• TASK STATEMENT
In your copy of the data, keep every word exact and include no pictures.

• RECORDS SHOWN
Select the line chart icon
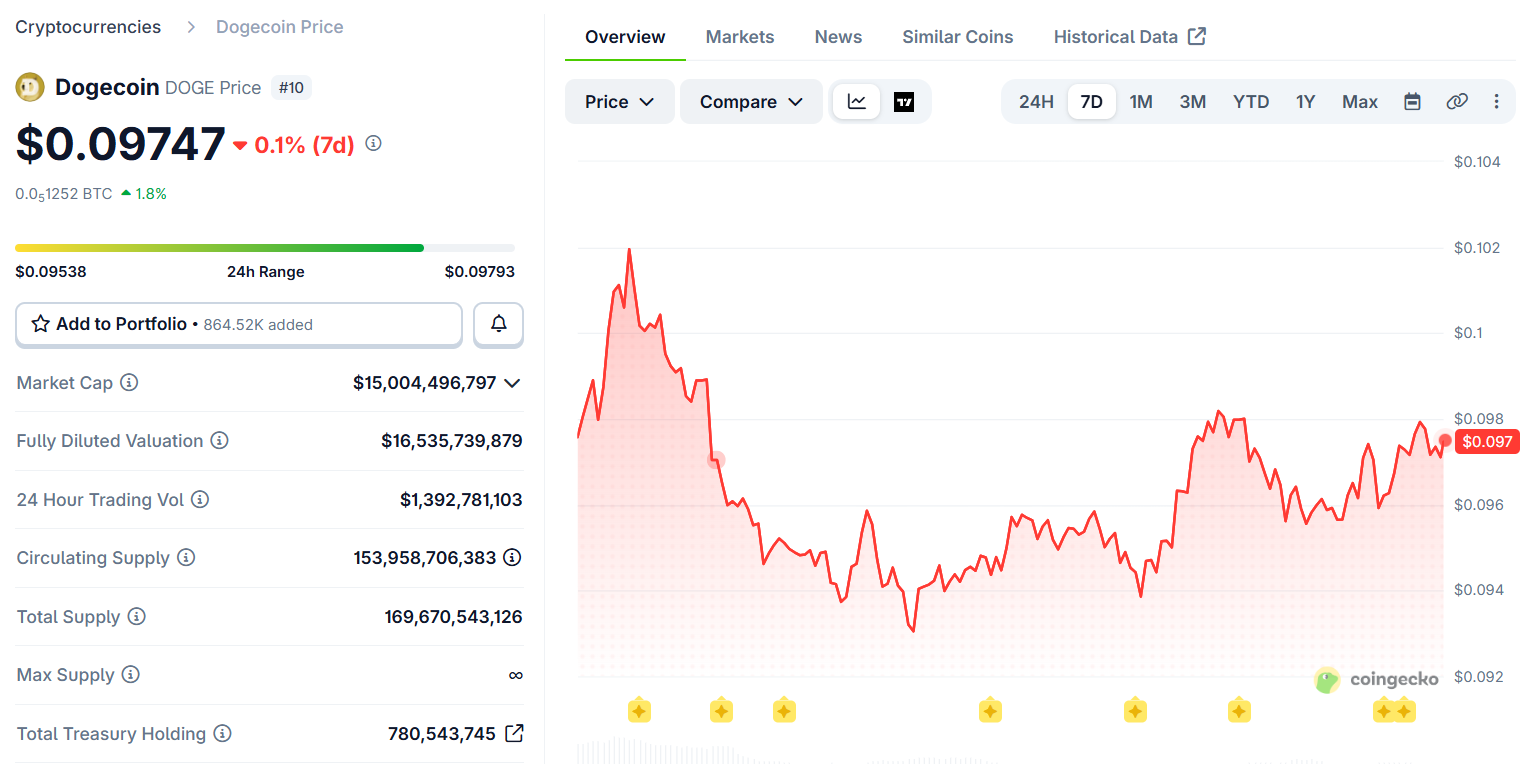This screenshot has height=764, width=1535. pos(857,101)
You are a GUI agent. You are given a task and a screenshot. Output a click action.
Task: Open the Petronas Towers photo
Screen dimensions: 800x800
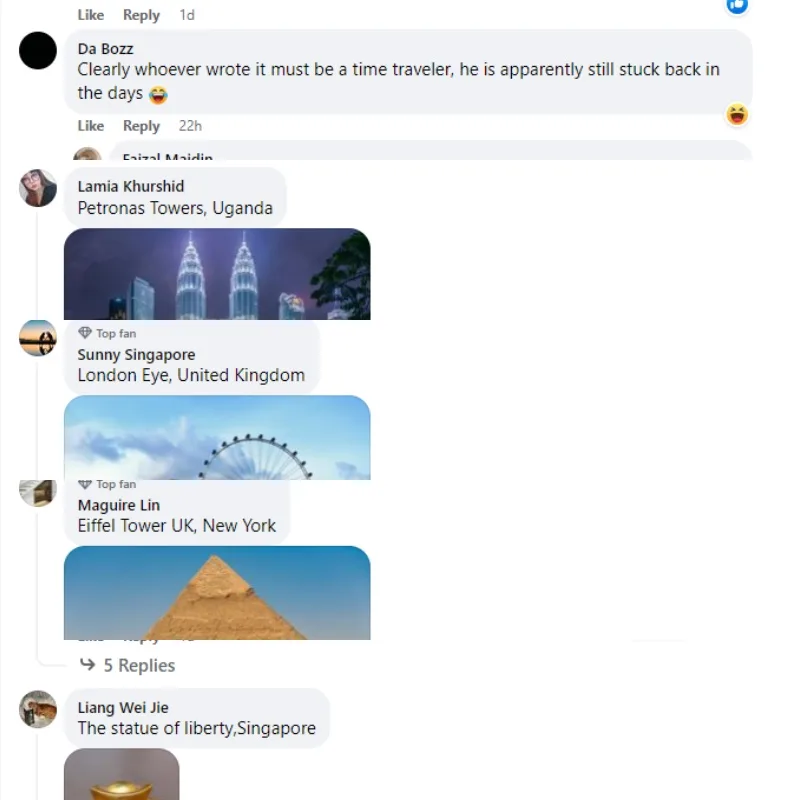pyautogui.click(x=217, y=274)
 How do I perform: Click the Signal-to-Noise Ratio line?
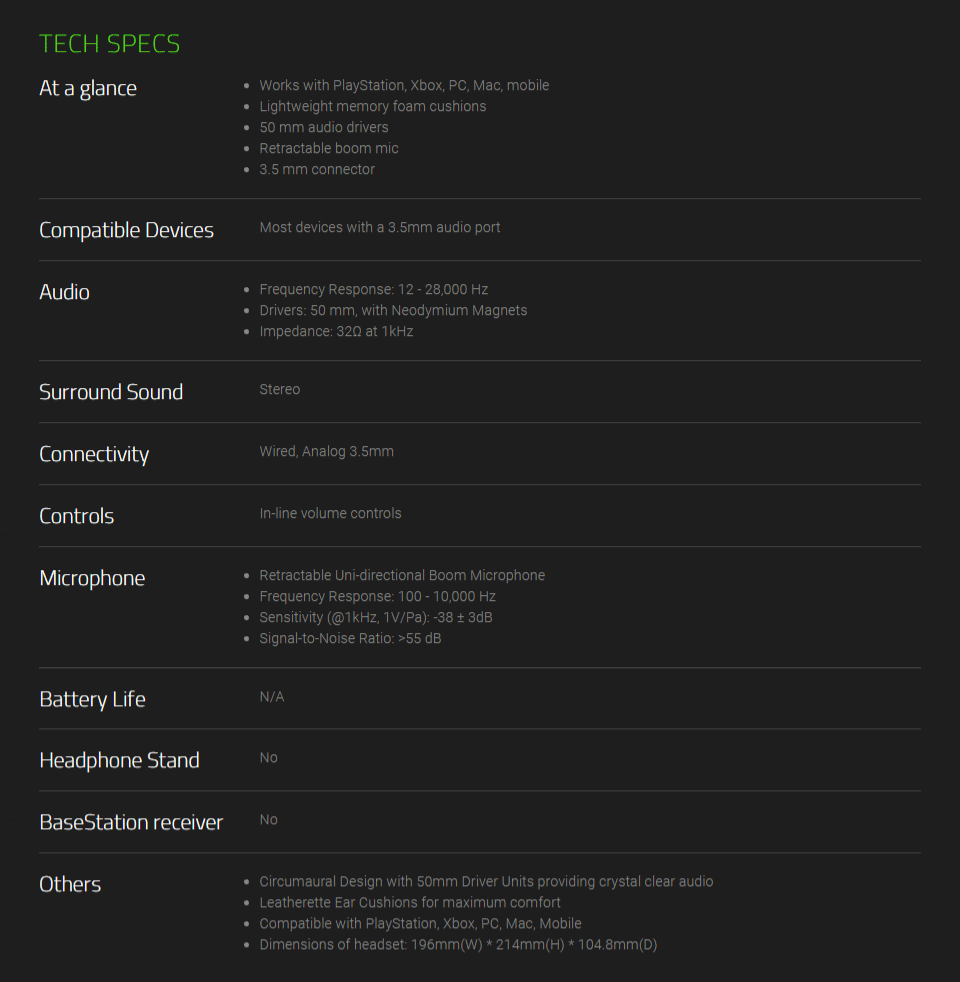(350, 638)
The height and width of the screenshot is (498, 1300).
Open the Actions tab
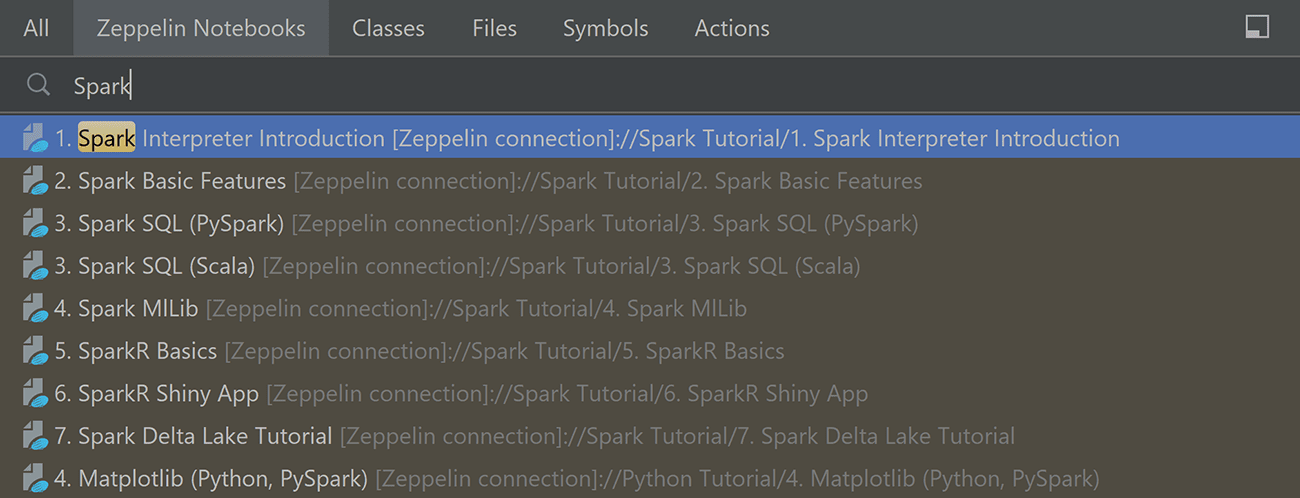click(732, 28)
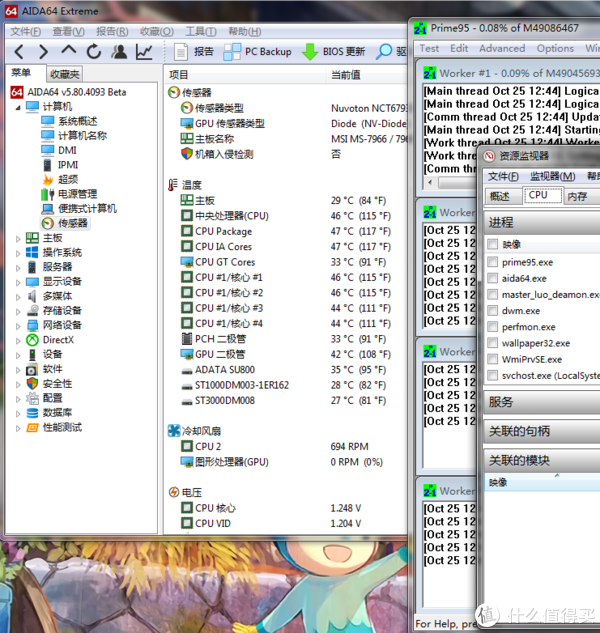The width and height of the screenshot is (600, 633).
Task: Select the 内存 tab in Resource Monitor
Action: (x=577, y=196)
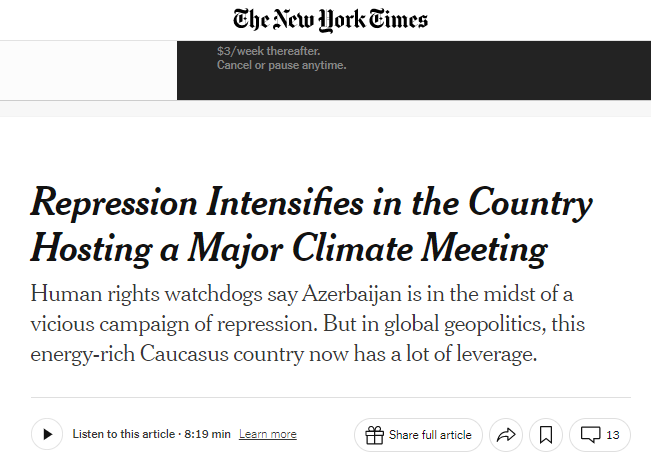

• WRITTEN REPLY
Select the line chart icon
This screenshot has height=764, width=1535. pos(857,101)
You are a GUI agent. You are given a task and a screenshot. Output a click action.
Task: Open the Petronas Towers photo
Screen dimensions: 800x800
pyautogui.click(x=217, y=274)
 How do I perform: Click the Signal-to-Noise Ratio line?
(350, 638)
The height and width of the screenshot is (498, 1300).
Open the Actions tab
click(732, 28)
The width and height of the screenshot is (600, 633).
Task: Select the 内存 tab in Resource Monitor
Action: (x=577, y=196)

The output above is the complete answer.